━━━ INPUT FOR THIS TASK

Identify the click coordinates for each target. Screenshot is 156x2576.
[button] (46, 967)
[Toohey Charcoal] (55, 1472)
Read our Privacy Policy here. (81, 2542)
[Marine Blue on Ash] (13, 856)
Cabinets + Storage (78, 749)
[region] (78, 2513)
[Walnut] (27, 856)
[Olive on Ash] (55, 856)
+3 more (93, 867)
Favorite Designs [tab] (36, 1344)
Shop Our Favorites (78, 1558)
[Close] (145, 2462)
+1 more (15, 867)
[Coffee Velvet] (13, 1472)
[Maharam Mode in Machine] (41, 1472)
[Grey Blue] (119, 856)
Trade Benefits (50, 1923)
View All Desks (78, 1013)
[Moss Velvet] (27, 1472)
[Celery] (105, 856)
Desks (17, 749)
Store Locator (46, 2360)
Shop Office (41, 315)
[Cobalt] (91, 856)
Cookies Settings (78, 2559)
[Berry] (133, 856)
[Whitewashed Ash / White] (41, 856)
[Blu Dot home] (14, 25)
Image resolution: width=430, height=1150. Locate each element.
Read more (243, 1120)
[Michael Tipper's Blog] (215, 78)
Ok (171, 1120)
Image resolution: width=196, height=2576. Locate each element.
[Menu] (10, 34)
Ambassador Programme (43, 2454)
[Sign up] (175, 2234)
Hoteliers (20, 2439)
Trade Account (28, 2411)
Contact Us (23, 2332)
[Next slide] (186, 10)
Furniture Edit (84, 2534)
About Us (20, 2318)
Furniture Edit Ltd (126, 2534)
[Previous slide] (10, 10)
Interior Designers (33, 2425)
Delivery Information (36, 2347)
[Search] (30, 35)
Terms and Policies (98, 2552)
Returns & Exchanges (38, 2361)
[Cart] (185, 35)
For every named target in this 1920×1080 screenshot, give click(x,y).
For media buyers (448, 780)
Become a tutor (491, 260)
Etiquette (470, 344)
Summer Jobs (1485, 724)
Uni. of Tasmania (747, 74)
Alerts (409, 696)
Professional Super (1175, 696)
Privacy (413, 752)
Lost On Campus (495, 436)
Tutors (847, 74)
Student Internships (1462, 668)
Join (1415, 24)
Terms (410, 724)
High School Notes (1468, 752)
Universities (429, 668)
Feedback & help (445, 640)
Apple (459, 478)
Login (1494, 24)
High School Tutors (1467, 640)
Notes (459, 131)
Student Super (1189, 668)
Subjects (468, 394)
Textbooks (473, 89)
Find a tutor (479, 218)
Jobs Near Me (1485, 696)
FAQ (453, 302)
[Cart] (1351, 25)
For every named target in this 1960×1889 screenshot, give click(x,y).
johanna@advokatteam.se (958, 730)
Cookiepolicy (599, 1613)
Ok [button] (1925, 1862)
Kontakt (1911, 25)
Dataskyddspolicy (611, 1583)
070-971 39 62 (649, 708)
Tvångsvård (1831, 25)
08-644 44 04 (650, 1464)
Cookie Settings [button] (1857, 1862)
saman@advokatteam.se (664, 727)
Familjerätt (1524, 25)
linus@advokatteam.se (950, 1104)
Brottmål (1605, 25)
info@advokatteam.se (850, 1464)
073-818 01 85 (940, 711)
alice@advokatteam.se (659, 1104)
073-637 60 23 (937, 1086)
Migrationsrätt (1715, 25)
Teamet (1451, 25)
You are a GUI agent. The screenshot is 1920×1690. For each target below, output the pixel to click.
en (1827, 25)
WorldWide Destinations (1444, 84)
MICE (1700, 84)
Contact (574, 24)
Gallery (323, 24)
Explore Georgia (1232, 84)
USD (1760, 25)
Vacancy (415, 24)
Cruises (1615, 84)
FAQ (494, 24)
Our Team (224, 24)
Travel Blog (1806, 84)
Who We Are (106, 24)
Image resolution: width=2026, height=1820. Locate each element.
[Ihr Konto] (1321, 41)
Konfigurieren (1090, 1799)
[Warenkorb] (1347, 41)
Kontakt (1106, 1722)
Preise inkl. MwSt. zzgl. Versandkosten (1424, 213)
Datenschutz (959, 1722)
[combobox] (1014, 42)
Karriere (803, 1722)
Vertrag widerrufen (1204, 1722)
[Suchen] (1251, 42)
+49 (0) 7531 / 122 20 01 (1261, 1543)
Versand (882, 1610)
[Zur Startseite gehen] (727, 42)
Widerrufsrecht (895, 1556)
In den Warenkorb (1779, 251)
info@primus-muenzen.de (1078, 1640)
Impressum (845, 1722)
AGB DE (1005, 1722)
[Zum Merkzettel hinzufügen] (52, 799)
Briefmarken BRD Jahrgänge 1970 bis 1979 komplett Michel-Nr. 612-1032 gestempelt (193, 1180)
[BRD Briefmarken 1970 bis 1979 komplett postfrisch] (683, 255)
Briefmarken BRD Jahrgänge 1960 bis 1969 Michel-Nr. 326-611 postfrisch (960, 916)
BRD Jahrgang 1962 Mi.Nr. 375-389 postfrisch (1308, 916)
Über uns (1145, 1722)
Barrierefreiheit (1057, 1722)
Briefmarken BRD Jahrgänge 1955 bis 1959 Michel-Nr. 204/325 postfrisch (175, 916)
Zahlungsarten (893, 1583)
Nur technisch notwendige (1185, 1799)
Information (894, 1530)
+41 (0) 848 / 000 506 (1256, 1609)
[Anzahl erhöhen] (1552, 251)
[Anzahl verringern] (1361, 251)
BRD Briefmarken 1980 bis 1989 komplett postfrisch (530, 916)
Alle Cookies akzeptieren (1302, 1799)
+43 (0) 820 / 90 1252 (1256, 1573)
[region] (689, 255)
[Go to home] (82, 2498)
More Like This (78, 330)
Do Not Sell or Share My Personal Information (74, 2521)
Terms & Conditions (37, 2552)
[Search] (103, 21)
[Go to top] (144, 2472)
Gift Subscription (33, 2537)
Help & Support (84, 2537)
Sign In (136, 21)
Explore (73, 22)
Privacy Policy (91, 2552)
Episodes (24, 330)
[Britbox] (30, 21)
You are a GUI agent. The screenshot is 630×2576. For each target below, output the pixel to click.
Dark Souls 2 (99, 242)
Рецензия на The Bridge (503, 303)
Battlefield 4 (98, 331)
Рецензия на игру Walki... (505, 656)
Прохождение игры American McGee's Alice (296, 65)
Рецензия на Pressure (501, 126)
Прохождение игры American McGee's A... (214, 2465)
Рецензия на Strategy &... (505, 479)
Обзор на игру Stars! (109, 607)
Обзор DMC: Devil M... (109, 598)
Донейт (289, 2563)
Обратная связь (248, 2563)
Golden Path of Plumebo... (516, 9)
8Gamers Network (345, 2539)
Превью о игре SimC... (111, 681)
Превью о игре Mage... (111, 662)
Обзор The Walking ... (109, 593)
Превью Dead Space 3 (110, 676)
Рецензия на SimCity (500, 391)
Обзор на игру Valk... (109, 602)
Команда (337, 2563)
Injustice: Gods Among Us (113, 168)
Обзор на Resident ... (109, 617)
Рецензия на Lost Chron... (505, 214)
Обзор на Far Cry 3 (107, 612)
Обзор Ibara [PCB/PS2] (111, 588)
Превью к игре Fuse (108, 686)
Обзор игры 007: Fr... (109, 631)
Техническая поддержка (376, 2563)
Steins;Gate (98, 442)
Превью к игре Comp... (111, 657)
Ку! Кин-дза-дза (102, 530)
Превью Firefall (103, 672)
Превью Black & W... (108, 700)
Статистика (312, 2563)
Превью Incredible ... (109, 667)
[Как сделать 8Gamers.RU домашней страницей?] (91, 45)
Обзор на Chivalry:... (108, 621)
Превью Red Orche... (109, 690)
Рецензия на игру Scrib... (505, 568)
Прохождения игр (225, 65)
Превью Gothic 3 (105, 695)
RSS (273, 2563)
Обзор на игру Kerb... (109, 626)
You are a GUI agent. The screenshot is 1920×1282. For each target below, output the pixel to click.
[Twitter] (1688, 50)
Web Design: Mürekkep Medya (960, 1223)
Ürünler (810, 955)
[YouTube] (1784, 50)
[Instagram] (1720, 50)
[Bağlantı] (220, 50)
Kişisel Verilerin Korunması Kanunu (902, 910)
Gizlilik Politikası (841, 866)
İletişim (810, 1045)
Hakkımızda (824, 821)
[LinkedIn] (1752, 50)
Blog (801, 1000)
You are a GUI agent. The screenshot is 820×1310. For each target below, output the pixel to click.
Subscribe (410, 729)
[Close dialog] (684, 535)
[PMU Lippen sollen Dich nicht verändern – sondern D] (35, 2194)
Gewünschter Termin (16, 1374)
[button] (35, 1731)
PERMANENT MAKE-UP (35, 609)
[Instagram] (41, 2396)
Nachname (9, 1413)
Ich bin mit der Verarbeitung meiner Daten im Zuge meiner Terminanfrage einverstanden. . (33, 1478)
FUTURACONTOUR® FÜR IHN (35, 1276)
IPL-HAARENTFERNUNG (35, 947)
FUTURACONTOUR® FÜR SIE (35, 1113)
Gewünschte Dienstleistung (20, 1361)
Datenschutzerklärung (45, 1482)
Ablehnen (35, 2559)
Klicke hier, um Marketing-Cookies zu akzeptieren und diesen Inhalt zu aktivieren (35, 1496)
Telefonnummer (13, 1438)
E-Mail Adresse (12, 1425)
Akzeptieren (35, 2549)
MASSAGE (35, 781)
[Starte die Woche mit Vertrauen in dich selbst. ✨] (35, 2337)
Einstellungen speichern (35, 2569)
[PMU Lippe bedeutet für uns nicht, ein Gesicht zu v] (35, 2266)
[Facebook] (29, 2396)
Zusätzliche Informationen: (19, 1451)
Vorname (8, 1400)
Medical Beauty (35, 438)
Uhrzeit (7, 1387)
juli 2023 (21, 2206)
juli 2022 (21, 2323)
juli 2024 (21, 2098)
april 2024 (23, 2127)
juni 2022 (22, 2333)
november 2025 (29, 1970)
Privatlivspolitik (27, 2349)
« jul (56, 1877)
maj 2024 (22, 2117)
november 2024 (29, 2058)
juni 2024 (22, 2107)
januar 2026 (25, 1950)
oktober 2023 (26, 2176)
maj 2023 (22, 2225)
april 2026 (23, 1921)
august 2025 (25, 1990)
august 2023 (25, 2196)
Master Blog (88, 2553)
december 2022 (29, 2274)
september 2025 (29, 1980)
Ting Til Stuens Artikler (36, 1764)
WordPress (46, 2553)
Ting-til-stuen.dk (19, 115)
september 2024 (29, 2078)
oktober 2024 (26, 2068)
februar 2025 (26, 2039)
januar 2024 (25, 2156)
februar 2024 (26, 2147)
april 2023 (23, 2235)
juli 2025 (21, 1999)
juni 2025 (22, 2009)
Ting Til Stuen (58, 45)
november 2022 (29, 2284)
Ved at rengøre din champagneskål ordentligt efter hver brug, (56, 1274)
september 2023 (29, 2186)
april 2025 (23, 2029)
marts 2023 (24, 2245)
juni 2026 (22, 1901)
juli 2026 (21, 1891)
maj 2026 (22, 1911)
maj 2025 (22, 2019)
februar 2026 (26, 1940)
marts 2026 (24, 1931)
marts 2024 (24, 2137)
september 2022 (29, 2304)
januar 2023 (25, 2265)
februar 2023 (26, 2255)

━━━━━━

• WHAT YOU WILL DO:
The reply should consist solely of the number of lines in the records that include "januar".

• EXERCISE RESPONSE:
3